Generative AI is transforming how projects are managed. As project managers, it’s important to understand what generative AI is, how it works, and how it can impact your role. This overview covers the key things project managers should know.
What is Generative AI?
Generative AI refers to AI systems that can generate new content, like text, images, audio, and more that is original, high-quality, and relevant to the given input or prompt. The most popular examples right now are generative text models like ChatGPT that can generate human-like text.
The key abilities of generative AI systems are:
- Producing novel & creative output based on the given input
- Mimicking human style, tone, and knowledge
- Continually learning and adapting from real-world data
Unlike AI assistants designed for narrow tasks, generative AI aims to be multipurpose and capable across different domains and use cases. The potential is vast.
How Does Generative AI Work?
Generative AI leverages machine learning (ML) and especially a technique called neural networks. Very simply, these AI models are first trained on huge datasets like articles, books, conversations, code, and more to discern patterns about how we use language and communicate ideas in the world.
Through this training, the models build an understanding of concepts and context.
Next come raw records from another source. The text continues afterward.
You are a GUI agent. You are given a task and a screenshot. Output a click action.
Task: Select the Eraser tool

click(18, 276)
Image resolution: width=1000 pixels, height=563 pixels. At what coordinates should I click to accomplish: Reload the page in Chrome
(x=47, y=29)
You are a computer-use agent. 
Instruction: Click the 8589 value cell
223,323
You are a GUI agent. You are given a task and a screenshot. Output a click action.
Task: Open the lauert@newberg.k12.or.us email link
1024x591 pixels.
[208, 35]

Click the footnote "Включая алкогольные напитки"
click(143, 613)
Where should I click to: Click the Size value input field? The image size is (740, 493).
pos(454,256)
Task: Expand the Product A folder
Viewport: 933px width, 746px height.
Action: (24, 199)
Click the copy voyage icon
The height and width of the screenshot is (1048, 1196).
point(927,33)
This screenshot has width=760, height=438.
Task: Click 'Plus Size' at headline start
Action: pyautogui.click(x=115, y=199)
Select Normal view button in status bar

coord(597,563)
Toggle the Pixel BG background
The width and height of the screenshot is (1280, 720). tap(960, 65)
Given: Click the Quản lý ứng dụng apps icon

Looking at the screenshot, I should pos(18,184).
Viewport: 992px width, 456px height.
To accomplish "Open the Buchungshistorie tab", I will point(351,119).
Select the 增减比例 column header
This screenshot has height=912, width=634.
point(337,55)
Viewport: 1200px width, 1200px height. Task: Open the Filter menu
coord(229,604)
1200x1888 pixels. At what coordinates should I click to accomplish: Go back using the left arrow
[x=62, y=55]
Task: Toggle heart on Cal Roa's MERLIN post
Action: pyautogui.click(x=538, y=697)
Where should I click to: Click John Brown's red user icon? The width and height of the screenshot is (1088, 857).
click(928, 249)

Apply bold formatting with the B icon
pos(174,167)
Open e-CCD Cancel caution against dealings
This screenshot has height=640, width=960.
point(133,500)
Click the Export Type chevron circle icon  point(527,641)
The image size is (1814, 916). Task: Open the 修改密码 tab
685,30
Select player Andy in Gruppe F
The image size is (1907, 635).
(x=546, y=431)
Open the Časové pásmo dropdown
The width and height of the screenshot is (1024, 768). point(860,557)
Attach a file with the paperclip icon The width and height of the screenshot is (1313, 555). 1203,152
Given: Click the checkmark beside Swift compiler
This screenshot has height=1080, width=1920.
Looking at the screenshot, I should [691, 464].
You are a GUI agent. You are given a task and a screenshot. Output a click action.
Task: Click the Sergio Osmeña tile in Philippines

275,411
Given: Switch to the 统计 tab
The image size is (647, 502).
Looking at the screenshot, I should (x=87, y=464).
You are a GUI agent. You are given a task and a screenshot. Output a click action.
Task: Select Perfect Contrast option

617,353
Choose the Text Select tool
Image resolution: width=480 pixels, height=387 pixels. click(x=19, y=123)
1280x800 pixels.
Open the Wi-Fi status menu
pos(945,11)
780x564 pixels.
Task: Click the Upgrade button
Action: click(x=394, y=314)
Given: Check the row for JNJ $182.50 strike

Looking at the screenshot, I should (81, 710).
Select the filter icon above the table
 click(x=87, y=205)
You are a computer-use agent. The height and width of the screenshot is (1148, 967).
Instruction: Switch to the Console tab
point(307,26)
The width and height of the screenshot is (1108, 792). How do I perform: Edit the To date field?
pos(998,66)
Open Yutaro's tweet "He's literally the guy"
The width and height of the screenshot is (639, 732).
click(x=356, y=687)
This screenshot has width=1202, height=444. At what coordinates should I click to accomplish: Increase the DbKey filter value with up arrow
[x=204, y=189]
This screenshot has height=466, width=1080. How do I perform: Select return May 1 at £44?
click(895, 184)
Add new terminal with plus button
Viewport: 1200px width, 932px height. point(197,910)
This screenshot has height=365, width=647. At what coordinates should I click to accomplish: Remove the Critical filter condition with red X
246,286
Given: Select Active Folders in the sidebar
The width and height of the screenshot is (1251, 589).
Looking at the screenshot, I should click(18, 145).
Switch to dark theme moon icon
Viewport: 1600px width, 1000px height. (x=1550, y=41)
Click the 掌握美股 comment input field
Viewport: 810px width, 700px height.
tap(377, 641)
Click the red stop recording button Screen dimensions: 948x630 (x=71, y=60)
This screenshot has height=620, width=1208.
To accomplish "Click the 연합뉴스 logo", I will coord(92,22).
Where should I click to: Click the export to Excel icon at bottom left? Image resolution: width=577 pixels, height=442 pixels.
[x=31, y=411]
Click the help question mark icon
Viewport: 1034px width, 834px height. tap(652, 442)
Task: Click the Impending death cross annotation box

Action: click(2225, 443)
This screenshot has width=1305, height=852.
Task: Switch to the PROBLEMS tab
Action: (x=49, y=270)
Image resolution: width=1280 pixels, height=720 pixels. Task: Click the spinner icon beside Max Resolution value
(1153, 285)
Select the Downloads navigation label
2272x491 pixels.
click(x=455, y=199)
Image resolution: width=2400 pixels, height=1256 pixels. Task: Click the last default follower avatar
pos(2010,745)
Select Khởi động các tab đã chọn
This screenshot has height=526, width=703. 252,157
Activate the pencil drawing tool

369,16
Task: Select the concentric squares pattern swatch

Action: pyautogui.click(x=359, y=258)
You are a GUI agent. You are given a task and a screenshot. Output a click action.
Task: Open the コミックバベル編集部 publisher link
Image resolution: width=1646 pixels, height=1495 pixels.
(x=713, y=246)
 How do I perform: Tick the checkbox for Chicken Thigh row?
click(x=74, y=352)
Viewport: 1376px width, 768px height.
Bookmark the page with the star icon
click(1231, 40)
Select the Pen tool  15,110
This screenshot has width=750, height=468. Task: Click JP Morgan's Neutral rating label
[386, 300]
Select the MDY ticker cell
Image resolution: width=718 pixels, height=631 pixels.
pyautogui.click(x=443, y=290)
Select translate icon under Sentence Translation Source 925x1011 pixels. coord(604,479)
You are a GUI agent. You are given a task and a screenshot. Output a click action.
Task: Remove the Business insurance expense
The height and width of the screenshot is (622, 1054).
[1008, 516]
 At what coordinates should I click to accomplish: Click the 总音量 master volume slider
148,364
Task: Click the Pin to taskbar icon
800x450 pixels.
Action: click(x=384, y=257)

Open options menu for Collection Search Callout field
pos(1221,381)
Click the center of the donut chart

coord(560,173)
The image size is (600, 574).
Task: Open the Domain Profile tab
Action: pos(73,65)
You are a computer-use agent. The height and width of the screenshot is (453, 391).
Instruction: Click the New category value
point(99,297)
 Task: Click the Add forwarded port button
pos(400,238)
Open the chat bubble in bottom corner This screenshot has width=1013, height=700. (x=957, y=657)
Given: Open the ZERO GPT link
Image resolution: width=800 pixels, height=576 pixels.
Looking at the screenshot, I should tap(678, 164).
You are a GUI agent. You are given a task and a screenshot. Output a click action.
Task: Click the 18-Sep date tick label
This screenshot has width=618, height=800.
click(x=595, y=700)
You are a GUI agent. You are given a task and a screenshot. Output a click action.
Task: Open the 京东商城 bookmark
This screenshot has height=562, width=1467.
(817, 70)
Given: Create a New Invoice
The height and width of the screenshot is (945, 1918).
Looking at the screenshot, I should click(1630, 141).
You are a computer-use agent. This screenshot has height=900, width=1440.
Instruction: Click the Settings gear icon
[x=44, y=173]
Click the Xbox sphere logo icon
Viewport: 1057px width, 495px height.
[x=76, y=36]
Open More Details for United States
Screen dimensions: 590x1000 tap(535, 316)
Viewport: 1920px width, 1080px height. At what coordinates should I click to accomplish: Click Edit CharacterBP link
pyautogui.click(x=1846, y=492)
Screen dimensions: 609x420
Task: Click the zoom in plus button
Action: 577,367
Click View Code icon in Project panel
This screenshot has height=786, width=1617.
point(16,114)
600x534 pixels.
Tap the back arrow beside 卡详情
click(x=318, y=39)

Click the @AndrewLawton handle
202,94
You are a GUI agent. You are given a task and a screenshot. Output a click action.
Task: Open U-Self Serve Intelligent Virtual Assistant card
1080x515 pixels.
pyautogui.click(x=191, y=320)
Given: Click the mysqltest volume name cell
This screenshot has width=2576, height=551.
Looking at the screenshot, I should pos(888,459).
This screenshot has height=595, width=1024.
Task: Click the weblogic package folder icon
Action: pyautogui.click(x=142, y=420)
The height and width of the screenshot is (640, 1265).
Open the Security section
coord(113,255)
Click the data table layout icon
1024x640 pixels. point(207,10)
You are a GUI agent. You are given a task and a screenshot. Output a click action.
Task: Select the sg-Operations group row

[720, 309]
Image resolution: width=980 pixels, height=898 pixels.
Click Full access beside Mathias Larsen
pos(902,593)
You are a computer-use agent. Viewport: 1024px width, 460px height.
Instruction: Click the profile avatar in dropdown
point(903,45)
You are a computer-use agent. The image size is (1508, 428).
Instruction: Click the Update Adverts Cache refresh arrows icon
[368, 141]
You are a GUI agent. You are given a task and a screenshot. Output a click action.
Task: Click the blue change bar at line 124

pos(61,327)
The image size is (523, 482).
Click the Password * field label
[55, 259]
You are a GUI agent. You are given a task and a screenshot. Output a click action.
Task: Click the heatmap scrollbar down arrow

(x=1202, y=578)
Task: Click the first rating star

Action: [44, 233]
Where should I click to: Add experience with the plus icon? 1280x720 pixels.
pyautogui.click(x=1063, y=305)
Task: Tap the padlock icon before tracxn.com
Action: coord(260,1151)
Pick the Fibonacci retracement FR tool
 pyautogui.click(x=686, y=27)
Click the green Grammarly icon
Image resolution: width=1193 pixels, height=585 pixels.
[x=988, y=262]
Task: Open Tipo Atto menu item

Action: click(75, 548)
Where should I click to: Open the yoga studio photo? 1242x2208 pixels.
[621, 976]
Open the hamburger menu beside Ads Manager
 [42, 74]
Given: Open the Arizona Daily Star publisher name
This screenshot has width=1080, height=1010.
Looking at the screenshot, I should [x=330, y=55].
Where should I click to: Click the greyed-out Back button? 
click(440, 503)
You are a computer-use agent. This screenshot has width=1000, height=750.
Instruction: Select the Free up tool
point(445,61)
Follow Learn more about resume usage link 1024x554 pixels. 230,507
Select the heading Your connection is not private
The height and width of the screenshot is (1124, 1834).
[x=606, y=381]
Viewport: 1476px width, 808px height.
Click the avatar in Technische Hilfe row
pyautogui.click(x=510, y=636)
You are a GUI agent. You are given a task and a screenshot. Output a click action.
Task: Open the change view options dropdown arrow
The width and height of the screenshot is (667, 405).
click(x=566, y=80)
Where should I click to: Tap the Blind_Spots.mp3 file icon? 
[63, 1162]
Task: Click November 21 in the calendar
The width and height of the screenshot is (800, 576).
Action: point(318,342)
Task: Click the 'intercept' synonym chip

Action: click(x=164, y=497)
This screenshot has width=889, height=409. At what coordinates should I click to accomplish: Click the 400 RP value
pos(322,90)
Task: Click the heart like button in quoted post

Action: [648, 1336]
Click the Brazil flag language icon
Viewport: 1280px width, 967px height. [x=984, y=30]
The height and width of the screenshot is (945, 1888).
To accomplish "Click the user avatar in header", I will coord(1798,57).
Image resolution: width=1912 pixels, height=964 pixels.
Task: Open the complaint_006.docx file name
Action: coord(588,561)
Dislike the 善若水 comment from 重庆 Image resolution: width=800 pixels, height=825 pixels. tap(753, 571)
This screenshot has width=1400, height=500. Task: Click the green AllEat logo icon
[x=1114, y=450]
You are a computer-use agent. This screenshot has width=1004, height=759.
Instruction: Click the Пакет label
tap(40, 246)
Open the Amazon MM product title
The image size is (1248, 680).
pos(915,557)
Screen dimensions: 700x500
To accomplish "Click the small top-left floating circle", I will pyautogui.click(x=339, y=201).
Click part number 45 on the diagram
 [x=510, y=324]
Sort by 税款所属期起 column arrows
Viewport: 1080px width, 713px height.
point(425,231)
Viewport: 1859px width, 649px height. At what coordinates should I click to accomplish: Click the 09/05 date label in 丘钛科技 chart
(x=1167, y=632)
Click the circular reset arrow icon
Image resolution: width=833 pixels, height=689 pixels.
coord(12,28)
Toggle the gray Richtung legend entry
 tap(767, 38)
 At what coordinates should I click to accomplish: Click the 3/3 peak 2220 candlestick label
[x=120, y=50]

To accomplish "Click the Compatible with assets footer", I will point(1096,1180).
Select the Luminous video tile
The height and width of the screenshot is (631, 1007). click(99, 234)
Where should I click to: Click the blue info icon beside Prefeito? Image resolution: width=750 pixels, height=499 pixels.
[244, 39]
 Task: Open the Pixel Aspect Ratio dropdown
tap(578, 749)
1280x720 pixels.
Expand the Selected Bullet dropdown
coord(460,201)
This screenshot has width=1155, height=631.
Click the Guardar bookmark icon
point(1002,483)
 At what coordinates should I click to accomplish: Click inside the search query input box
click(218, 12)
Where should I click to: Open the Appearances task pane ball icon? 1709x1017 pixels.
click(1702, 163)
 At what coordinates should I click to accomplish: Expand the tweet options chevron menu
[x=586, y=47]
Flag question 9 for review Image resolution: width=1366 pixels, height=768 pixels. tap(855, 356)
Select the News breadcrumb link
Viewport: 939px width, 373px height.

By learning all these patterns, the models gain the ability to statistically generate their own novel outputs that are remarkably human because they are produced using the same structures and logic patterns we as humans use to communicate. The latest models use an architecture called transformers that are particularly adept at language tasks because they incorporate attention mechanisms to focus on the most relevant parts of their training data. They keep building on previous models’ foundations to grow in scope, accuracy and capability.
Current State of Generative AI
We are currently witnessing explosive growth in generative AI:
- Rapid pace of progress – New models are being introduced and improved at an incredible rate with bigger training datasets and algorithms. 6-18 month improvement cycle.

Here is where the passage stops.